» TASK TO CARRY OUT: Rewrite the records below with each occurrence of "computer-use agent" changed to "desktop assistant", and keep everything else the same.

===============

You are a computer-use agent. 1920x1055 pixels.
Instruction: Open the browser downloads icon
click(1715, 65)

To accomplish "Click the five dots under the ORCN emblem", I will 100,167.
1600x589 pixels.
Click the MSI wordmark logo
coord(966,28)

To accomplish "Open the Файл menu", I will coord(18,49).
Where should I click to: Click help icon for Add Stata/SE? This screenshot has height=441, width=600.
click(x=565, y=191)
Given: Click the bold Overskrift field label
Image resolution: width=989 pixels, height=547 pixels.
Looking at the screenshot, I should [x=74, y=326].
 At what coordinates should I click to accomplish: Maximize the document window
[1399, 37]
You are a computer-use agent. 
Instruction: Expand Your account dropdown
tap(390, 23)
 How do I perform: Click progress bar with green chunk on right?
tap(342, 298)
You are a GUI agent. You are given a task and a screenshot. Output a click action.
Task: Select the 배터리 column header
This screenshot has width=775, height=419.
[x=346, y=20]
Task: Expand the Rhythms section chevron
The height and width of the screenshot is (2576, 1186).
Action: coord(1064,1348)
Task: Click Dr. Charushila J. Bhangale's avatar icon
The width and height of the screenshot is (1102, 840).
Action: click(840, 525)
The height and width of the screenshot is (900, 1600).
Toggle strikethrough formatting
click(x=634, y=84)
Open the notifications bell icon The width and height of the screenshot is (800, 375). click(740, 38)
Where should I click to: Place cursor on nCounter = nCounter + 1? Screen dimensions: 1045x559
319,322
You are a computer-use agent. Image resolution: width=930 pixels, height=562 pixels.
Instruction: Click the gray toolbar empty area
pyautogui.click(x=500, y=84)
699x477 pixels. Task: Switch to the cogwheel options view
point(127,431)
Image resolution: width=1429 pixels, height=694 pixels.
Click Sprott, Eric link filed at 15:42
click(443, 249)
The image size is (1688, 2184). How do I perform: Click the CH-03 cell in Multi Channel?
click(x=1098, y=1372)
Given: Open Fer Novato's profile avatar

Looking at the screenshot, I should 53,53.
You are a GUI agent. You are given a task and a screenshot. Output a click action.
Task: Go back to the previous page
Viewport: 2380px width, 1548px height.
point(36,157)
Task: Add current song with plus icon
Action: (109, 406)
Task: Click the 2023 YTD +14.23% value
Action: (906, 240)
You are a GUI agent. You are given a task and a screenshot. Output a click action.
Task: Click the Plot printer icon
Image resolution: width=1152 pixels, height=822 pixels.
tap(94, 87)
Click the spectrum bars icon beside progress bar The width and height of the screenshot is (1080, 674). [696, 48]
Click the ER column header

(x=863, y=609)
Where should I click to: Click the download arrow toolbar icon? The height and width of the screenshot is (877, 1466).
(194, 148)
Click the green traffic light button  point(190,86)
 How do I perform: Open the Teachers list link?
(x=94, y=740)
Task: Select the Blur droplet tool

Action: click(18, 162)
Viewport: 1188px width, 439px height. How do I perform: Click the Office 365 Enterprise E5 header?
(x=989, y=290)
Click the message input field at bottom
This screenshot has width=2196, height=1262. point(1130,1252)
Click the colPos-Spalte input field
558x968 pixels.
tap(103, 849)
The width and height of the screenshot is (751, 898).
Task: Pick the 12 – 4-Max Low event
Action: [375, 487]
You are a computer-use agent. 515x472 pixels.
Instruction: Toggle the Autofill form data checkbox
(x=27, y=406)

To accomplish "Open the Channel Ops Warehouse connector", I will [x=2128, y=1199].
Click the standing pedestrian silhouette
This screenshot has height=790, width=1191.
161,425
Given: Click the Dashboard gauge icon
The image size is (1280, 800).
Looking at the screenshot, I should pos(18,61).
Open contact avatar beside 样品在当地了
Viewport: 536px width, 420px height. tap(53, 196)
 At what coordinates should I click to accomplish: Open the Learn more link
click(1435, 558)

===============

» OUTPUT OF THE TASK:
You are a desktop assistant. 1920x1055 pixels.
Instruction: Open the browser downloads icon
click(1715, 65)

To accomplish "Click the five dots under the ORCN emblem", I will 100,167.
1600x589 pixels.
Click the MSI wordmark logo
coord(966,28)

To accomplish "Open the Файл menu", I will coord(18,49).
Where should I click to: Click help icon for Add Stata/SE? This screenshot has height=441, width=600.
click(x=565, y=191)
Given: Click the bold Overskrift field label
Image resolution: width=989 pixels, height=547 pixels.
Looking at the screenshot, I should [x=74, y=326].
 At what coordinates should I click to accomplish: Maximize the document window
[1399, 37]
You are a desktop assistant. 
Instruction: Expand Your account dropdown
tap(390, 23)
 How do I perform: Click progress bar with green chunk on right?
tap(342, 298)
You are a GUI agent. You are given a task and a screenshot. Output a click action.
Task: Select the 배터리 column header
This screenshot has width=775, height=419.
[x=346, y=20]
Task: Expand the Rhythms section chevron
The height and width of the screenshot is (2576, 1186).
Action: coord(1064,1348)
Task: Click Dr. Charushila J. Bhangale's avatar icon
The width and height of the screenshot is (1102, 840).
Action: click(840, 525)
The height and width of the screenshot is (900, 1600).
Toggle strikethrough formatting
click(x=634, y=84)
Open the notifications bell icon The width and height of the screenshot is (800, 375). click(740, 38)
Where should I click to: Place cursor on nCounter = nCounter + 1? Screen dimensions: 1045x559
319,322
You are a desktop assistant. Image resolution: width=930 pixels, height=562 pixels.
Instruction: Click the gray toolbar empty area
pyautogui.click(x=500, y=84)
699x477 pixels. Task: Switch to the cogwheel options view
point(127,431)
Image resolution: width=1429 pixels, height=694 pixels.
Click Sprott, Eric link filed at 15:42
click(443, 249)
The image size is (1688, 2184). How do I perform: Click the CH-03 cell in Multi Channel?
click(x=1098, y=1372)
Given: Open Fer Novato's profile avatar

Looking at the screenshot, I should 53,53.
You are a GUI agent. You are given a task and a screenshot. Output a click action.
Task: Go back to the previous page
Viewport: 2380px width, 1548px height.
point(36,157)
Task: Add current song with plus icon
Action: (109, 406)
Task: Click the 2023 YTD +14.23% value
Action: (906, 240)
You are a GUI agent. You are given a task and a screenshot. Output a click action.
Task: Click the Plot printer icon
Image resolution: width=1152 pixels, height=822 pixels.
tap(94, 87)
Click the spectrum bars icon beside progress bar The width and height of the screenshot is (1080, 674). [696, 48]
Click the ER column header

(x=863, y=609)
Where should I click to: Click the download arrow toolbar icon? The height and width of the screenshot is (877, 1466).
(194, 148)
Click the green traffic light button  point(190,86)
 How do I perform: Open the Teachers list link?
(x=94, y=740)
Task: Select the Blur droplet tool

Action: click(18, 162)
Viewport: 1188px width, 439px height. How do I perform: Click the Office 365 Enterprise E5 header?
(x=989, y=290)
Click the message input field at bottom
This screenshot has width=2196, height=1262. point(1130,1252)
Click the colPos-Spalte input field
558x968 pixels.
tap(103, 849)
The width and height of the screenshot is (751, 898).
Task: Pick the 12 – 4-Max Low event
Action: [375, 487]
You are a desktop assistant. 515x472 pixels.
Instruction: Toggle the Autofill form data checkbox
(x=27, y=406)

To accomplish "Open the Channel Ops Warehouse connector", I will [x=2128, y=1199].
Click the standing pedestrian silhouette
This screenshot has height=790, width=1191.
161,425
Given: Click the Dashboard gauge icon
The image size is (1280, 800).
Looking at the screenshot, I should pos(18,61).
Open contact avatar beside 样品在当地了
Viewport: 536px width, 420px height. tap(53, 196)
 At what coordinates should I click to accomplish: Open the Learn more link
click(1435, 558)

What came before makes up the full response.